Quelques citations intéressantes
Ruth Amossy commence son livre en introduisant la notion de dissensus et consensus. La recherche de ce dernier est omniprésente et crée un paradoxe :
La polémique remplit des fonctions sociales importantes précisément en raison de ce qui lui est généralement reproché : une gestion verbale du conflit effectuée sur le monde du dissentiment. Cette affirmation peut paraître paradoxale dans la mesure où la rhétorique s’attache à la recherche du consensus.
Or, Ruth Amossy rappelle son importance :
La discorde est fonctionnelle dans les groupes sociaux où des forces convergentes et divergentes sont toujours en interaction, créant une dynamique qui est source de vie.
Lorsque l’académique israélienne aborde la polémique, je me suis plu à retrouver certaines caractéristiques du bad buzz. Ainsi :
La polémique est éphémère et souvent aussi rapidement oubliée que prégnante au moment où elle éclate.
La polémique s’avère riche d’enseignements dans la mesure où elle en dit long sur la société et l’époque dans lesquelles le discours politique circule sur la place publique
Elle rappelle également grâce à l’exemple une photographie du drapeau français avec lequel un individu se torche l’arrière-train que la polémique
comporte des enjeux de société plus ou moins importants dans une culture donnée.
Vers la fin, elle conclut que l’étude des cas de figure montre clairement que si la polémique est profondément dialogique, elle n’en est pas pour autant dialogale. Ces deux notions sont très intéressantes dans le sens où les individus qui sont en état d’indignation ne recherchent plus forcément un dialogue et une recherche du consensus.

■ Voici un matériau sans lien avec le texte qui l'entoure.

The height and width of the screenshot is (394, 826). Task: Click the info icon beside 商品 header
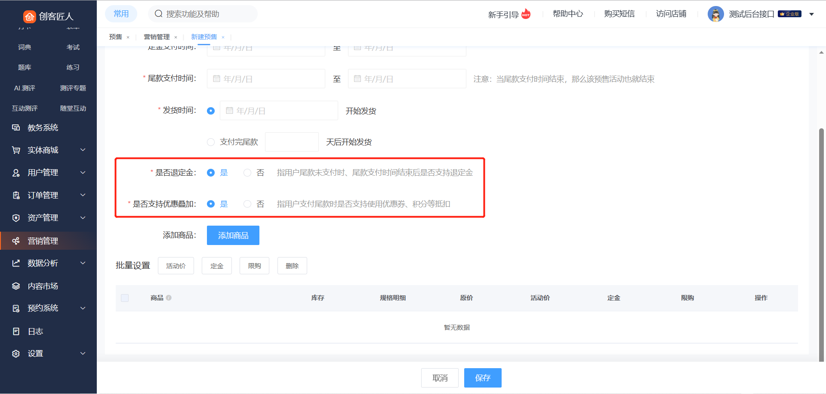[x=169, y=298]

Enfin, j’ai particulièrement aimé cette citation qui m’a fait penser à la théorie du marqueur temporel
Chaque énoncé reprend des discours antécédents et leur répond directement ou indirectement pour mieux les disqualifier. Elle comporte en elle de multiples traces de discours rapporté pris sous ses formes les plus diverses.
Avis général
Dans l’ensemble, le livre est particulièrement intéressant d’un point de vue académique. Il ravira donc les chercheurs et apprentis chercheurs sur la notion d’indignation, de polémique et de bad buzz. Par contre, sa structure, son écriture et son large récit d’études de cas feront fuir les professionnels, d’autant que le livre ne leur fera pas connaître de nouveaux horizons.